José F. Rodríguez
Group Leader
Research summary
Our main virus model is the infectious bursal disease virus (IBDV), the etiological agent of an acute immunosuppressive disease affecting domestic chickens. Our group is mainly interested in birnavirus structure and morphogenesis; and in the molecular basis for IBDV virulence.
Publications
Lago M, Rodríguez JF, Bandín I, Dopazo CP. Aquabirnavirus polyploidy: A new strategy to modulate virulence? J Gen Virol 2016; 97:1168-1177
Landajuela A, Hervás JH, Antón Z, Montes LR, Gil D, Valle M, Rodriguez JF, Goñi FM, Alonso A. Lipid geometry and bilayer curvature modulate LC3/GABARAP-mediated model autophagosomal elongation. Biophys J 2016; 110: 411-22
Ferrero D, Garriga D, Navarro A, Rodríguez JF, Verdaguer N. Infectious bursal disease virus VP3 upregulates VP1-mediated RNA-dependent RNA replication. J Virol 2015; 89: 11165-8
Méndez F, de Garay T, Rodríguez D, Rodríguez JF. Infectious bursal disease virus VP5 polypeptide: a phosphoinositide-binding protein required for efficient cell-to-cell virus dissemination. PLoS One 2015; 10: e0123470
Ferrero DS, Buxaderas M, Rodríguez JF, Verdaguer N. The structure of the RNA-dependent RNA polymerase of a permutotetravirus suggests a link between primer-dependent and primer-independent polymerases. PLoS Pathog 2015; 11: e1005265
The Birnaviridae family comprises naked icosahedral viruses with bipartite dsRNA genomes that infect a wide variety of animal species including insects, aquatic fauna and birds. Despite its socioeconomic importance, critical aspects of birnavirus molecular biology are poorly characterized. Our main virus model, infectious bursal disease virus (IBDV), is the aetiological agent of an acute immunosuppressive disease that affects juvenile domestic chickens and causes heavy economic losses to the poultry industry world-wide (http://www.oie.int/eng/maladies/en_classification2007.htm?e1d7). The main goal of our laboratory is to better understand the virus-host interactions that underlie birnavirus pathogenesis, and to use this knowledge to develop sustainable strategies for birnavirus-borne disease control.

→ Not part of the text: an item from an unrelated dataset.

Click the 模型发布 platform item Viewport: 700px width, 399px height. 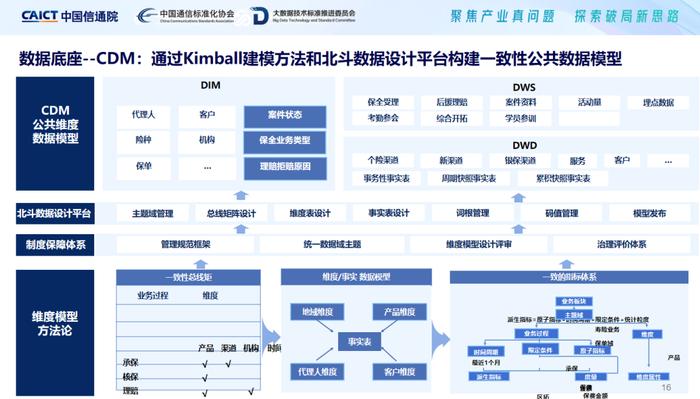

Our group currently focuses on unravelling the strategies the virus uses to evade host innate immune responses and on characterizing virus egress mechanism(s) and their relation to virus virulence.
We recently showed that VP3 polypeptide, a dsRNA binding protein, acts as an efficient sheltering device that prevents detection of virus replication complexes by specialised cell sensors, thus preventing the onset of specific antiviral responses. By mapping the VP3-dsRNA binding domain, we determined that single mutations that affect a critical lysine residue within this domain are sufficient to completely abrogate virus replication.
The release of IBDV particles is customarily viewed as a process directly linked to the destruction of infected cells. Recent data from our laboratory nonetheless strongly suggest that IBDV also uses an alternative non-lytic cell-to-cell spreading mechanism. This mechanism appears to be strictly dependent on expression of VP5, a small, non-structural virus polypeptide that specifically binds monophosphorylated phosphoinositide lipids found at the cytosolic face of distinct cell membranes. Characterisation of this alternative egress mechanism could offer new prospects for efficient control of IBDV dissemination.